---------- Excerpted passage ----------

WARN [05-15|22:24:12.904] Post-merge network, but no beacon client seen. Please launch one to follow the chain! 

beacon clients logs:

time="2024-05-15 22:26:44" level=error msg="Beacon node is not respecting the follow distance. EL client is syncing." lastBlockNumber=282 prefix=execution
time="2024-05-15 22:26:48" level=info msg="Waiting for enough suitable peers before syncing" prefix=initial-sync required=1 suitable=0

May be you know what could be the reason?

my run script is

#!/bin/bash

set -exu
set -o pipefail

# Check if jq is installed
if ! command -v jq &> /dev/null; then
    echo "Error: jq is not installed. Please install jq first."
    exit 1
fi
# Check if curl is installed
if ! command -v curl &> /dev/null; then
    echo "Error: curl is not installed. Please install curl first."

---------- Entries supplied ----------

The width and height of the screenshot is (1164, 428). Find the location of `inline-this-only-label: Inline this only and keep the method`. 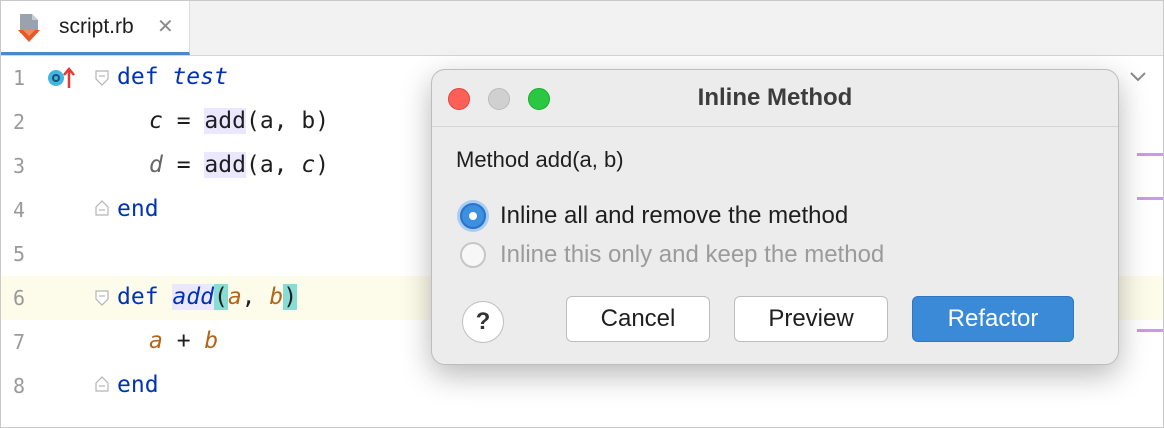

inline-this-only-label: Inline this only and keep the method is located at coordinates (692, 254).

----------
---------- Entries supplied ----------

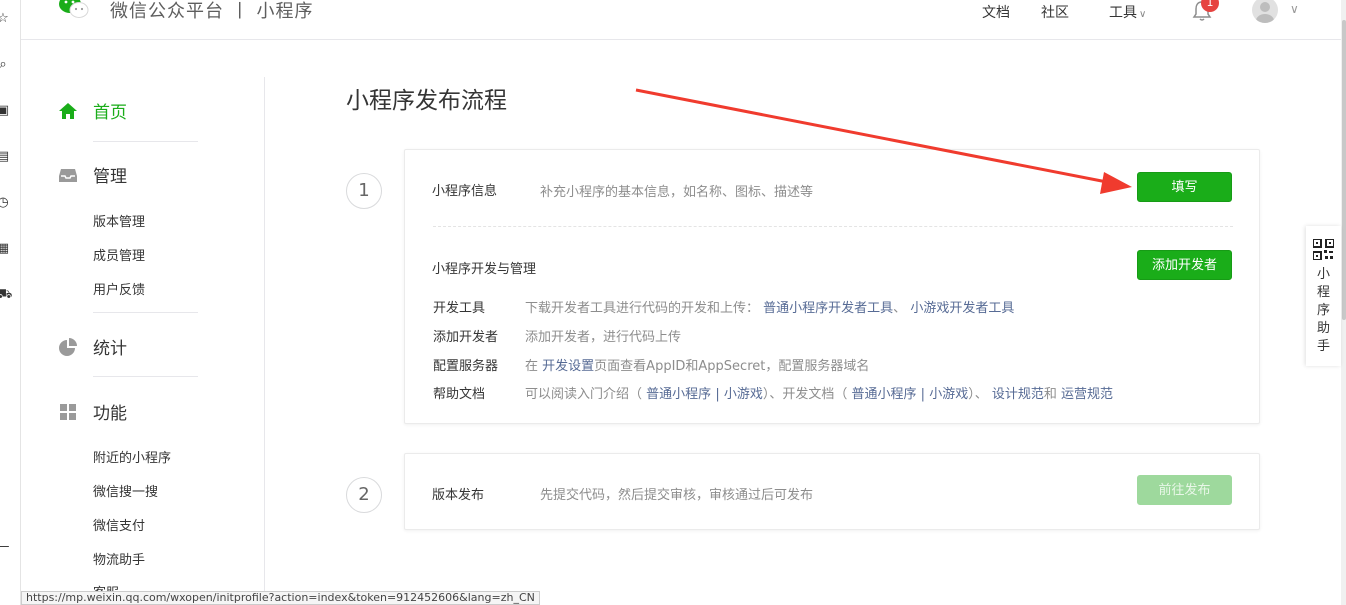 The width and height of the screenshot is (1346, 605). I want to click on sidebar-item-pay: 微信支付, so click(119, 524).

----------
---------- Entries supplied ----------

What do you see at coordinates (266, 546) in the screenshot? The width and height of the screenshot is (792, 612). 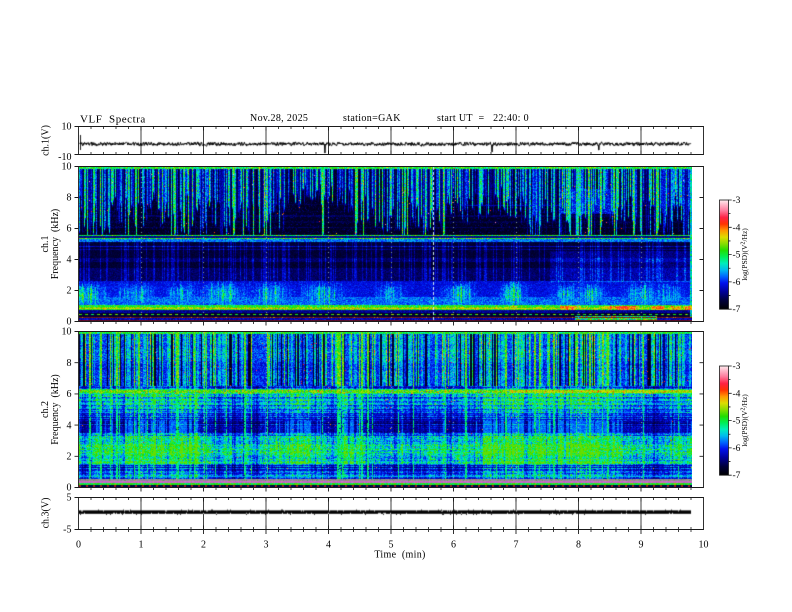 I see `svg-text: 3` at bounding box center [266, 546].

----------

▶ **Task instructions**:
• 1. Answer these from the post about the beacon client logs and run script:
(a) What lastBlockNumber appears in the error-level log line?
(b) What does the WARN line ask the reader to launch?
(c) Which two tools does the run script check for before doing anything else?
• 2. Continue the post about the beacon client logs and run script, starting right after the line where its run script stops.

▶ **Response list**:
• 1.
(a) 282
(b) A beacon client
(c) jq and curl

• 2.
    exit 1
fi

# NETWORK_DIR is where all files for the testnet will be stored,
# including logs and storage
NETWORK_DIR=./network

# Change this number for your desired number of nodes
NUM_NODES=2

# Port information. All ports will be incremented upon
# with more validators to prevent port conflicts on a single machine
GETH_BOOTNODE_PORT=30301

GETH_HTTP_PORT=8000
GETH_WS_PORT=8100
GETH_AUTH_RPC_PORT=8200
GETH_METRICS_PORT=8300
GETH_NETWORK_PORT=8400

PRYSM_BEACON_RPC_PORT=4000
PRYSM_BEACON_GRPC_GATEWAY_PORT=4100
PRYSM_BEACON_P2P_TCP_PORT=4200
PRYSM_BEACON_P2P_UDP_PORT=4300
PRYSM_BEACON_MONITORING_PORT=4400

PRYSM_VALIDATOR_RPC_PORT=7000
PRYSM_VALIDATOR_GRPC_GATEWAY_PORT=7100
PRYSM_VALIDATOR_MONITORING_PORT=7200

trap 'echo "Error on line $LINENO"; exit 1' ERR
# Function to handle the cleanup
cleanup() {
    echo "Caught Ctrl+C. Killing active background processes and exiting."
    kill $(jobs -p)  # Kills all background processes started in this script
    exit
}
# Trap the SIGINT signal and call the cleanup function when it's caught
trap 'cleanup' SIGINT

# Kill any hanging runtimes
pkill geth || echo "No existing geth processes"
pkill beacon-chain || echo "No existing beacon-chain processes"
pkill validator || echo "No existing validator processes"
pkill bootnode || echo "No existing bootnode processes"

# Set Paths for your binaries. Configure as you wish, particularly
# if you're developing on a local fork of geth/prysm
GETH_BINARY=./bin/geth
PRYSM_BEACON_BINARY=./bin/beacon-chain
PRYSM_VALIDATOR_BINARY=./bin/validator

sleep 2
# Get the ENODE from the first line of the logs for the bootnode
bootnode_enode=$(head -n 1 $NETWORK_DIR/bootnode/bootnode.log)
# Check if the line begins with "enode"
if [[ "$bootnode_enode" == enode* ]]; then
    echo "bootnode enode is: $bootnode_enode"
else
    echo "The bootnode enode was not found. Exiting."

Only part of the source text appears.